SAO PAULO (AP) — Brazil's yellow fever vaccination efforts have fallen significantly short of their goal, the Health Ministry acknowledged this week, and an official said Friday that more than 16 million people in the targeted population still need to be immunized.

In January, the ministry launched a campaign to vaccinate more than 23 million people in three states affected by the largest outbreak of the mosquito-borne disease in decades. As the outbreak expanded, so, too, did the population officials hoped to reach, and they now want to vaccinate 38 million people in Sao Paulo, Rio de Janeiro and Bahia states.

But those efforts have been dogged by rumors that the vaccine is unsafe or ineffective, and health officials have struggled to effectively combat that misinformation.

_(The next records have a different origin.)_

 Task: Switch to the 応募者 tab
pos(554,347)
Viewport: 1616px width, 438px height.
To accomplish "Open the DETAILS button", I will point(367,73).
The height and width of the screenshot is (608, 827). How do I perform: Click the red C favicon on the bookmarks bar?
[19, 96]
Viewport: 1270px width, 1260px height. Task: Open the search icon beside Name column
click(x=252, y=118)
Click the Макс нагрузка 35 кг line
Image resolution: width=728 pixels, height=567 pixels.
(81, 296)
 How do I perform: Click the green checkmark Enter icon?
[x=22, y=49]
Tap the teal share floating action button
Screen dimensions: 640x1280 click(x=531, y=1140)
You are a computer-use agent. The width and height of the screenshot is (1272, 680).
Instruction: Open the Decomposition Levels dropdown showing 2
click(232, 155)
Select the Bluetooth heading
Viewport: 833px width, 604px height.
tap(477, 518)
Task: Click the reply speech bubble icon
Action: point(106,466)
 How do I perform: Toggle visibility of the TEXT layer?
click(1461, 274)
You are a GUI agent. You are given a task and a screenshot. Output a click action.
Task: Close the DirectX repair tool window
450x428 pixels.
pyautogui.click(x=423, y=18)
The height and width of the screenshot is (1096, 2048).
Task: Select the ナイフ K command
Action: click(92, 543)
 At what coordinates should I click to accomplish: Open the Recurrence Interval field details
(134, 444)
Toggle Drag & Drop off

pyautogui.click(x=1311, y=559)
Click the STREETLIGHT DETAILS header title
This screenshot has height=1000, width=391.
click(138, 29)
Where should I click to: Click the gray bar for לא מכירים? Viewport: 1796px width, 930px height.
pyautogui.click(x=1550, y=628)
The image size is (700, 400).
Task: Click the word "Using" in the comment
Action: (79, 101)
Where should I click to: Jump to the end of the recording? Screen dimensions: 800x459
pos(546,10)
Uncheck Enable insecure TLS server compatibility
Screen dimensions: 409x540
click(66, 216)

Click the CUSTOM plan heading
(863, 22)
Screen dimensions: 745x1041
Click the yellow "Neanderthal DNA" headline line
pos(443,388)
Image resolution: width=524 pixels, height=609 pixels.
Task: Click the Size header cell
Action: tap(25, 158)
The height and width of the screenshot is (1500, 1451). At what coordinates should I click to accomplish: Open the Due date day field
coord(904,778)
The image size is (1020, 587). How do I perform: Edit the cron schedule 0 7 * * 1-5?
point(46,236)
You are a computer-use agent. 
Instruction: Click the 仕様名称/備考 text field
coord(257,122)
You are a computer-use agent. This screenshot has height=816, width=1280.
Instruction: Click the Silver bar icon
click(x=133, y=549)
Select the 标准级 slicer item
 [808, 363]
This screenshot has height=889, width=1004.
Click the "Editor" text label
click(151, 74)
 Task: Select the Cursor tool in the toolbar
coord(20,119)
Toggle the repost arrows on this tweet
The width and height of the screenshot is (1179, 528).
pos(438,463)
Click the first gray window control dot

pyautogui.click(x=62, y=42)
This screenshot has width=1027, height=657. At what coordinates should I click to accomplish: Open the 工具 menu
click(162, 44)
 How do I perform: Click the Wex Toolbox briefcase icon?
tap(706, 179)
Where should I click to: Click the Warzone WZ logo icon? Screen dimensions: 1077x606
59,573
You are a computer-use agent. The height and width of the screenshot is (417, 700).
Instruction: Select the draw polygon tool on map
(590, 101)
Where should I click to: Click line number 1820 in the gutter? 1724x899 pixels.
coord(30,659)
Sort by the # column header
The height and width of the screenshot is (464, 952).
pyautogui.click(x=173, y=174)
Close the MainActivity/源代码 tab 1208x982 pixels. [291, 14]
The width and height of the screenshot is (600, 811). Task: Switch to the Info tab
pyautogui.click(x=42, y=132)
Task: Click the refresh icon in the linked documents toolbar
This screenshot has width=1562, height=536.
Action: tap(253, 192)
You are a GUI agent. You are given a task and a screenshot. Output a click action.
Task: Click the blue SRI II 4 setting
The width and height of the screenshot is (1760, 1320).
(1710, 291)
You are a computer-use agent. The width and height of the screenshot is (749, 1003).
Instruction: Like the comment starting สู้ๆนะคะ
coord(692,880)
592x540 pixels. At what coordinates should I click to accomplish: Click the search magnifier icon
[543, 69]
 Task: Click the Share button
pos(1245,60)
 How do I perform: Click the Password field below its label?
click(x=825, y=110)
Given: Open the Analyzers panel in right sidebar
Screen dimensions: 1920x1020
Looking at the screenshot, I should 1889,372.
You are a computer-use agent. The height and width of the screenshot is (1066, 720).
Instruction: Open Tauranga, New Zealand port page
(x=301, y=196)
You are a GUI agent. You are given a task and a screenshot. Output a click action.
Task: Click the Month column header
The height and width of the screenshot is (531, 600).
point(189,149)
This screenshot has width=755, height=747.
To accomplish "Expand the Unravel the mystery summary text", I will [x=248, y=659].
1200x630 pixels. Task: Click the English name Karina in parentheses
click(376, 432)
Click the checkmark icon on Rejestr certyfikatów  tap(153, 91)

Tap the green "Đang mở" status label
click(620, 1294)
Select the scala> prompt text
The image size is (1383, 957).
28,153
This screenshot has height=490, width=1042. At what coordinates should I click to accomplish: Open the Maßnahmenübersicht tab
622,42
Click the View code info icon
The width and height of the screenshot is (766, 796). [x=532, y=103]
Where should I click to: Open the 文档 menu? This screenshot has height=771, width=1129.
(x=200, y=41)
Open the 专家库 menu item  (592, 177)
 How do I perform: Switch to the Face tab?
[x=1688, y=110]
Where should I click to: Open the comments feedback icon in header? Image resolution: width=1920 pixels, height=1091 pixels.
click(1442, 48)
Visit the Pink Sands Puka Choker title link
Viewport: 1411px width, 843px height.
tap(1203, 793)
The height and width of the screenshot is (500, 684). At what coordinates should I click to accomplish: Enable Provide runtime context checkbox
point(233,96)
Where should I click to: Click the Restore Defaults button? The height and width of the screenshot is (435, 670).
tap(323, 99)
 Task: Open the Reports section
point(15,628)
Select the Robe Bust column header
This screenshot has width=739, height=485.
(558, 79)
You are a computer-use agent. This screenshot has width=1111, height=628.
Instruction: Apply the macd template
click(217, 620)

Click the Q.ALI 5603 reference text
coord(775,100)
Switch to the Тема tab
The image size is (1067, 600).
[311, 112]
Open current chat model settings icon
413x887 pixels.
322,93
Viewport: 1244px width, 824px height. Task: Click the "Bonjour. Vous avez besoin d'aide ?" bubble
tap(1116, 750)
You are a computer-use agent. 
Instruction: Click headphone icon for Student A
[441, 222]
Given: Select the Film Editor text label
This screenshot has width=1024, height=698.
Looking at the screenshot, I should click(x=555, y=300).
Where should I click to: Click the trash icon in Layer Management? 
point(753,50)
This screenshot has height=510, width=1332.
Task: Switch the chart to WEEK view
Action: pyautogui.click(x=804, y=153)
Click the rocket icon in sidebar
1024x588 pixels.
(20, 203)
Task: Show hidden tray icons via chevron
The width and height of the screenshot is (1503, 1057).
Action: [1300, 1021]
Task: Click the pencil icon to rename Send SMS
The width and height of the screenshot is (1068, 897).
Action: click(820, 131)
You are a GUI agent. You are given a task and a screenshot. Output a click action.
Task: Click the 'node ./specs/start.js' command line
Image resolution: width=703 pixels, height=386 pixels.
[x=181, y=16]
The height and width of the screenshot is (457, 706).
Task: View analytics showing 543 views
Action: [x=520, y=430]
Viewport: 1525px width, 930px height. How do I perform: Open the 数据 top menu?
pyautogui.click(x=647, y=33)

So far, they have only reached 57 percent of the targeted population in three states, leaving more than 16 million people unvaccinated, Carla Domingues, the coordinator of the ministry's national immunization program, said Friday. The ministry had announced in March that it had reached 76 percent of the targeted population, but Domingues said that rate was calculated before the goal was expanded.

The ministry's goal is to reach 95 percent of the targeted population since the vaccine won't be appropriate for some people.

Yellow fever has long been endemic in large swaths of Brazil, but it has been advancing in recent years and this is the second outbreak in a row in places where vaccinations for the disease were not routine.

The current outbreak is the largest in more than three decades in Latin America's largest nation. So far, 1,127 people have been infected; of those, 331 have died.

During the 2016-2017 outbreak, more than 770 people were infected after nearly a decade during which Brazil saw fewer than 10 cases each year.

In response to this advance, Brazil decided to offer routine vaccination for the entire country — but it will take about another year to completely roll that out.